# Polymer Cased Ammo



## RedLion (Sep 23, 2015)

It makes a lot of sense that this would be sought.



> The Marine Corps announced this week they intend to sole source millions of rounds of polymer-cased ammunition from a specialty ammo maker in Mississippi.
> 
> The solicitation, posted Monday, is for up to 2.4 million rounds of .50-caliber BMG machine gun ammunition over a three year period from MAC Ammunition in Bay St. Louis. Established in 2007, MAC has been developing lightweight ammo, ranging from 5.56mm to .50 caliber, for the military ever since.
> 
> Their .50-caliber round uses an advanced polymer caselet over a metal cap to reduce ammo weight by as much as 30 percent and provide cooler chamber temperatures, ejecting cool-to-the-touch cases.
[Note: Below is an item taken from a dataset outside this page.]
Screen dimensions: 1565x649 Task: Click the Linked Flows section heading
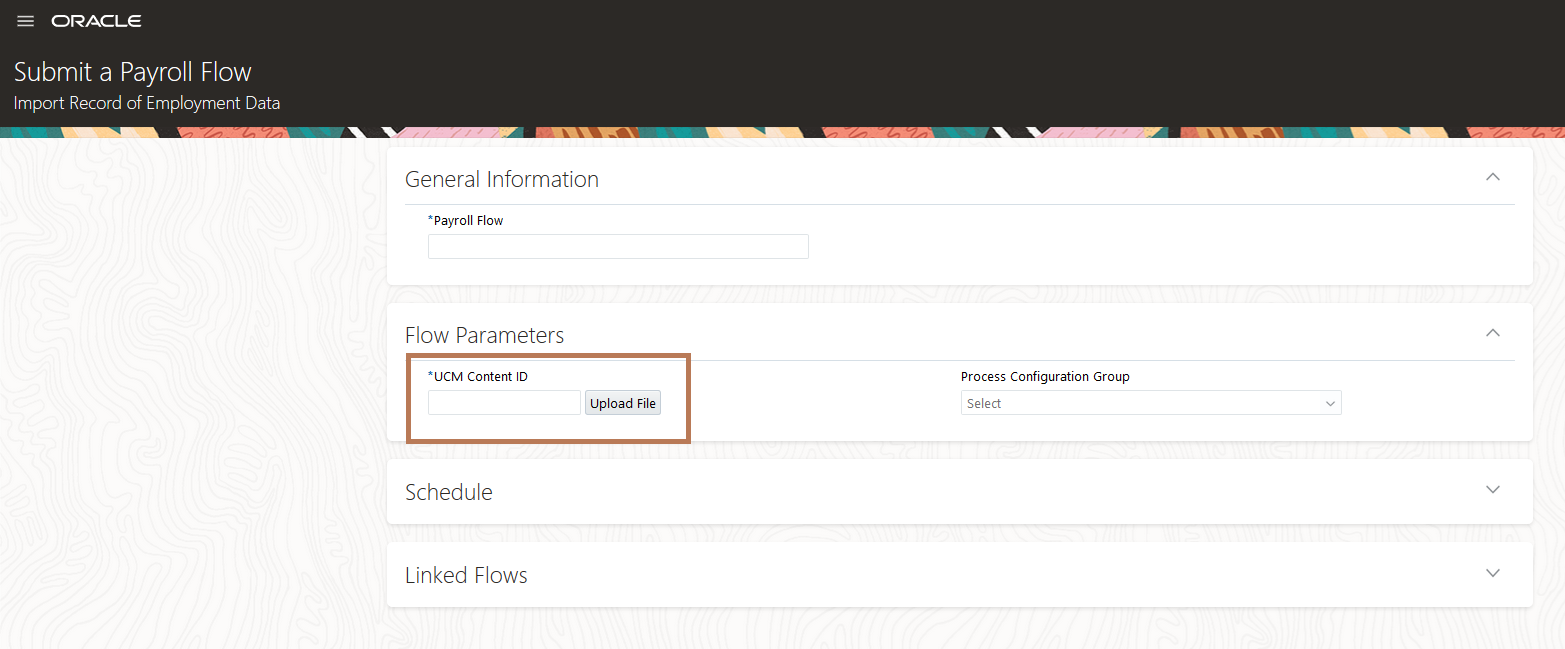466,575
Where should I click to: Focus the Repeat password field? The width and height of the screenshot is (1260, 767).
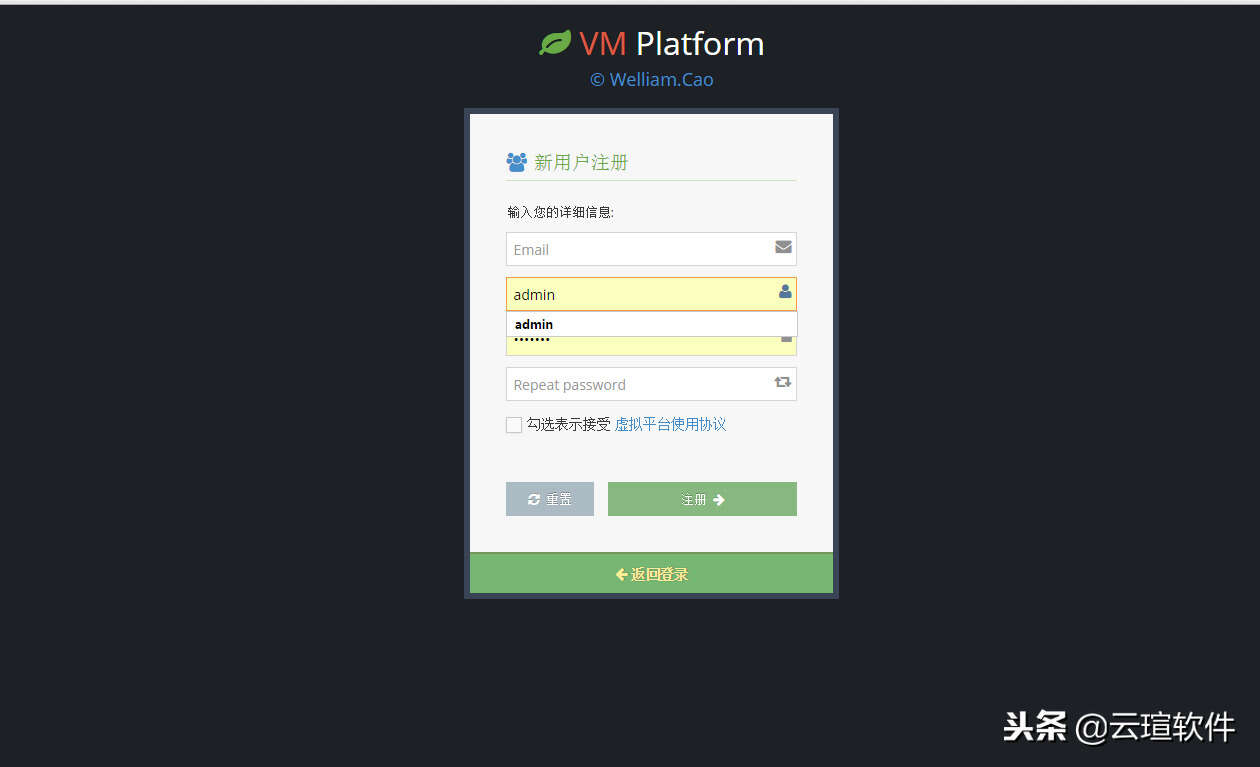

https://www.guns.com/news/2019/04/04/marines-seek-to-order-2-4-million-polymer-cased-50-cal-rounds-video?avad=224605_b15801b0d&utm_source=AvantLink&utm_campaign=176117&utm_medium=ale_NA


----------



## Mad Trapper (Feb 12, 2014)

A 50 cal MG I wouldn't trust with polymer cases, they tear up brass badly. So do 30 cal.


----------



## Smitty901 (Nov 16, 2012)

Well they tried caseless ammo for awhile.


----------



## Mad Trapper (Feb 12, 2014)

Smitty901 said:


> Well they tried caseless ammo for awhile.


Stay with Lake City brass


----------



## Smitty901 (Nov 16, 2012)

The M2 has been shooting brass a long time. The track record shows it works. But new ideas made the M2 better and maybe this will work out. It won't take long to find out.


----------



## Mad Trapper (Feb 12, 2014)

Ever reload a M1/M14/M1A? MGs Fu brass. Best brass is military match.


----------



## SGT E (Feb 25, 2015)

Once the Ole Ma Deuce gets hot enough to almost cook off rounds (Heavy firefight) I'd say the polymer will wind up turning into "POLY GRIP" in the chamber....Instant paperweight! But you cant tell those dumb MFER's a damn thing until the kill a couple of battalions for no reason and shit flows up hill through the chain of command.


----------



## Mad Trapper (Feb 12, 2014)

Lets go back to the basics

4195 IMR 41.5 LC brass 2.8 COL, 168 smk

use a casediameter/headspace gauge


----------